N'utilisez pas un régulateur pour dissimuler une alimentation sous-dimensionnée

Il est tentant de considérer un régulateur de pression comme la solution chaque fois que la pression d'entrée est instable. Un régulateur peut réduire et contrôler la pression, mais il ne peut pas créer de capacité de débit. Si la tuyauterie, le compteur ou la source en amont ne peut pas fournir suffisamment de gaz à la demande de pointe, la pression de sortie du régulateur s'effondrera toujours lorsque le moteur se mettra en charge.

De même, augmenter la pression de réglage du régulateur sans vérifier la spécification du moteur ne constitue pas une action corrective. La séquence correcte consiste à identifier si le problème provient d'une pression de source insuffisante, d'une perte de pression excessive, de composants obstrués, d'une sélection incorrecte du régulateur, d'une mauvaise qualité du gaz ou d'un problème de commande du moteur.

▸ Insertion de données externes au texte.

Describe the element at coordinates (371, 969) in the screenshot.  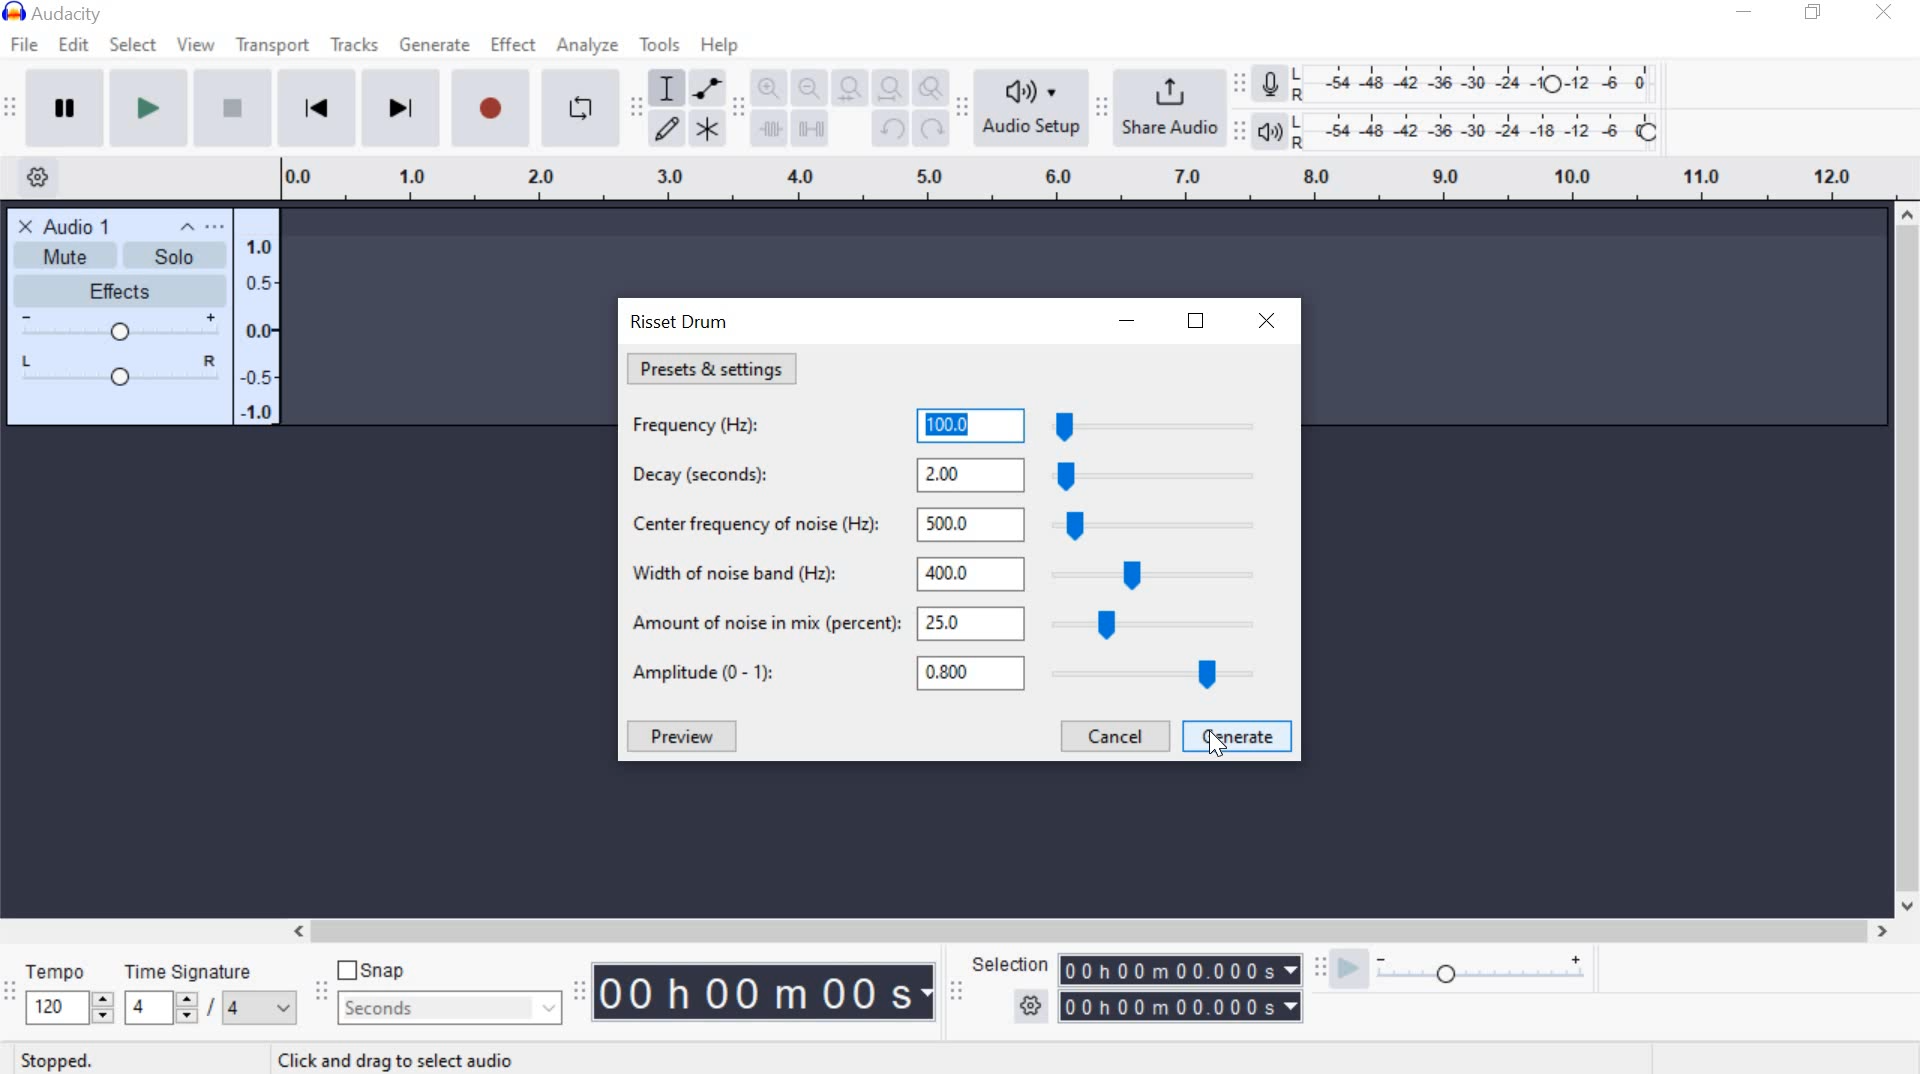
I see `snap` at that location.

Appliquer la même rigueur aux projets de moteurs à gaz plus importants

La méthode de vérification de pression reste pertinente lorsqu'un site s'étend au-delà d'un ensemble de cogénération de 200 kW. Les moteurs plus grands nécessitent un débit de combustible plus élevé ; les pertes dans les tuyauteries, la capacité des régulateurs et la demande simultanée deviennent donc plus importantes. Par exemple, lemoteur à gaz de 810 kW, modèle AMC810DF-3PN, est donné pour 810 kW à 1300 rpm et possède une plage de vitesse réglable de 800 rpm à 1300 rpm. La conception de son système de gaz doit être évaluée à partir de ses propres exigences documentées en matière de combustible, plutôt que par extrapolation à partir d'un générateur plus petit.

Amico Gas Power développe des technologies de contrôle de l'énergie au gaz et des équipements de production d'énergie au gaz pour les applications d'énergie distribuée et énergétiques. Pour toute installation de cogénération, l'approche rigoureuse reste la même : considérer la spécification du combustible du moteur, les conditions de gaz du site, le système de régulation de pression et les enregistrements de mise en service comme un ensemble de réception cohérent.

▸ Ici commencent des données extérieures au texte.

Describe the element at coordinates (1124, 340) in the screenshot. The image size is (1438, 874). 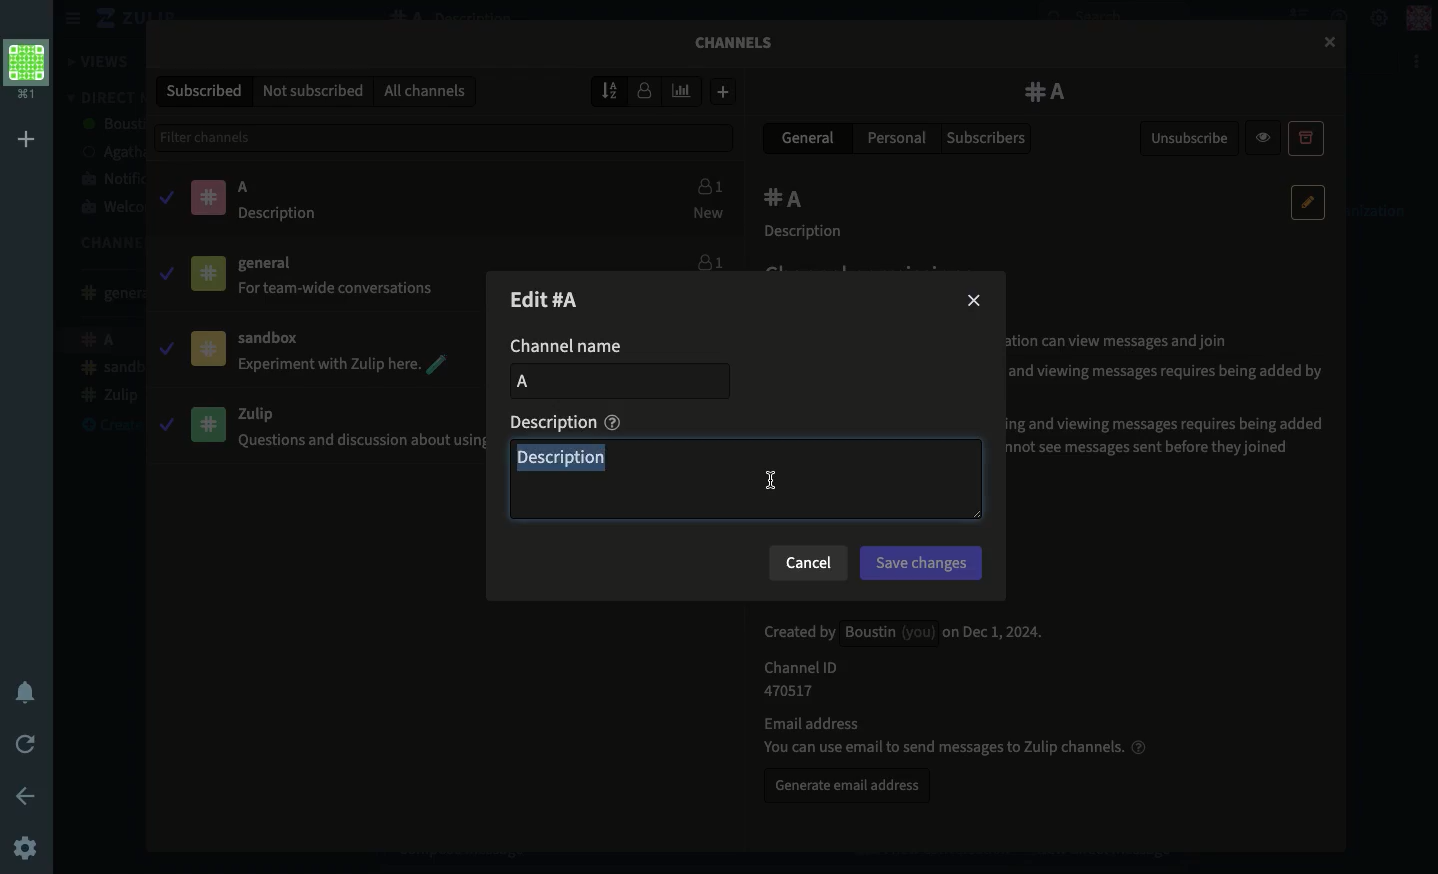
I see `® Public: Members of your organization can view messages and join` at that location.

Éléments à conserver dans le dossier qualité

Un dossier de remise complet doit inclure la spécification du combustible du moteur, le plan de tuyauterie de gaz, les données des composants de la rampe de gaz, les enregistrements des essais de pression et d'étanchéité, les réglages du régulateur, les preuves d'étalonnage des instruments et les relevés de pression de fonctionnement effectués sur l'ensemble du profil de charge de mise en service. Ces enregistrements rendent les futures investigations de défauts bien plus efficaces que le recours à une seule lecture de manomètre.

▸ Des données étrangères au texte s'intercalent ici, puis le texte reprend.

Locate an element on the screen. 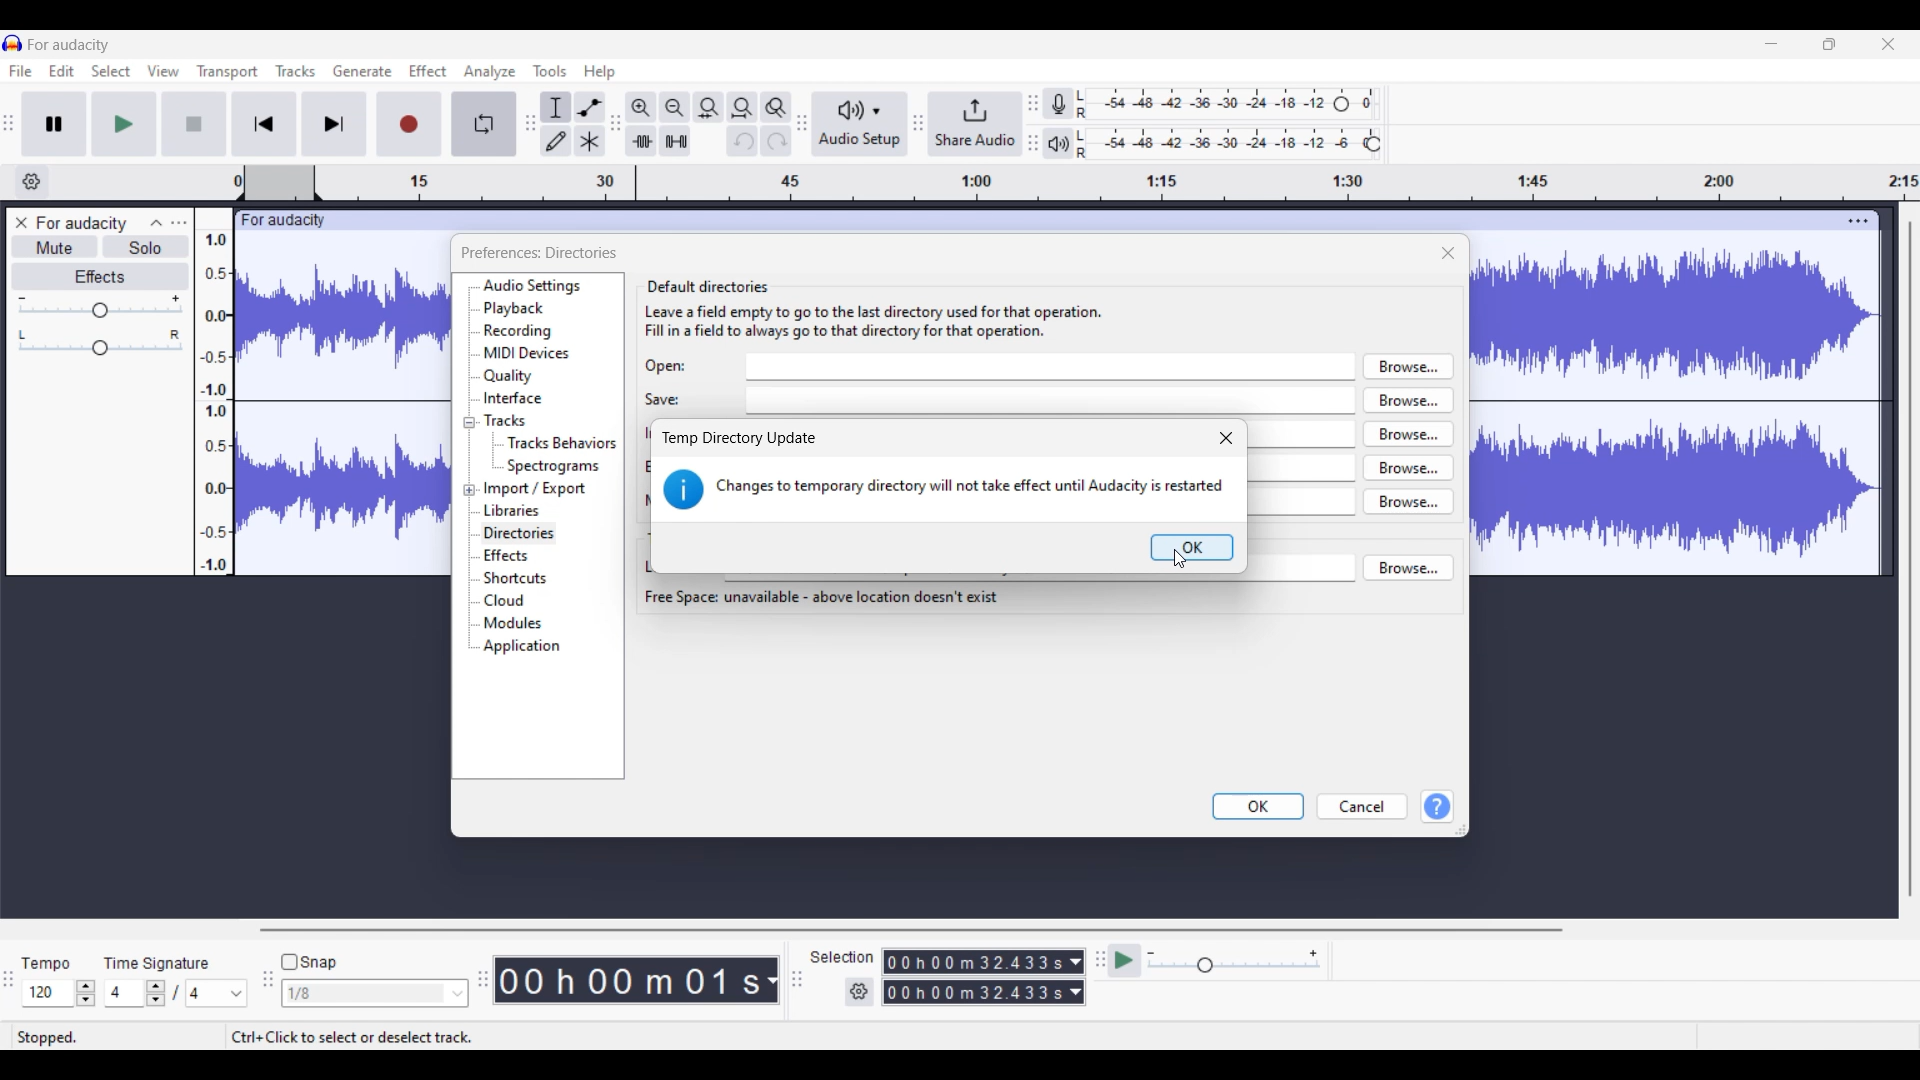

Pour une installation de cogénération au gaz naturel de 200 kW, la pression appropriée n'est ni la pression disponible la plus élevée ni une valeur générique issue d'un autre générateur. Il s'agit de la pression spécifiée à l'entrée du moteur, qui demeure stable, propre et correctement alimentée dans des conditions réelles de demande de fonctionnement.